‘Westworld’: Guia completo da série

por João Estróia Vieira,    15 Outubro, 2016
‘Westworld’: Guia completo da série

Após duas semanas no ar, Westworld tem solidificado a sua posição de sucesso na TV e na Internet, tanto que já se fala de uma segunda temporada. Erradamente olhada com desconfiança por estar a ser apelidada de novo Game of Thrones, a distinção clara entre as duas deveria dispensar comparações sem sentido. É claro, no entanto, o desejo da HBO de ter na sua grelha de programação uma série com capacidade para agregar o número de pessoas que Game of Thrones faz e fez, temporada após temporada. Mas, além disso ser uma tarefa quase impossível, o legado de fantasia criado no imaginário de George R. R. Martin infelizmente está a chegar ao fim e é altura de preparar o futuro.

---

- **A tarefa**
Com base no texto sobre Westworld, responda:
(a) Há quanto tempo a série está no ar?
(b) Com que série de sucesso está a ser comparada?
(c) De quem é o imaginário onde foi criado o legado de fantasia que está a chegar ao fim?

- **Dados armazenados**

---

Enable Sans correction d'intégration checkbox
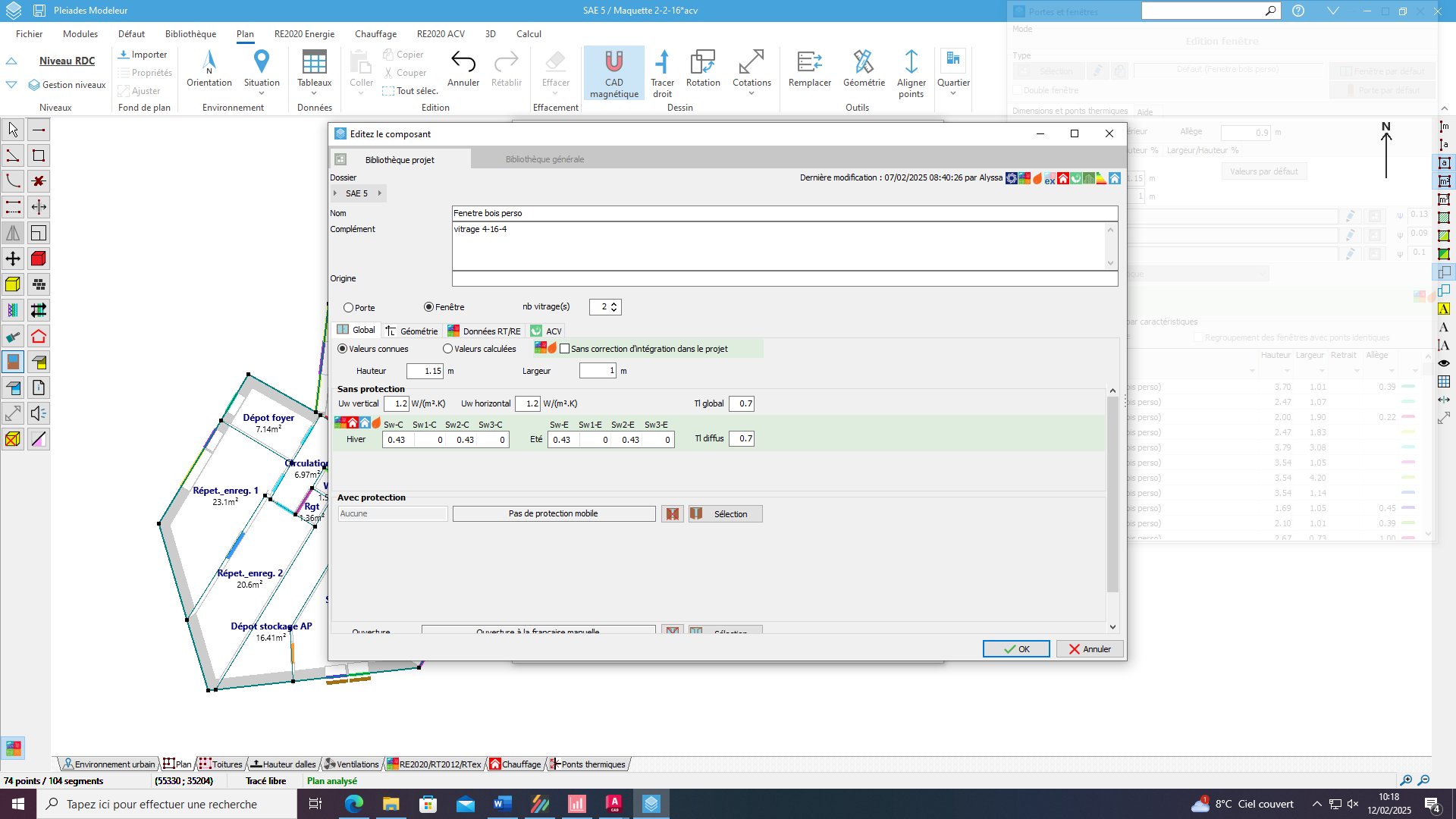Screen dimensions: 1456x819 pos(564,349)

---

- **Resposta à tarefa**
(a) Há duas semanas.
(b) Com Game of Thrones.
(c) De George R. R. Martin.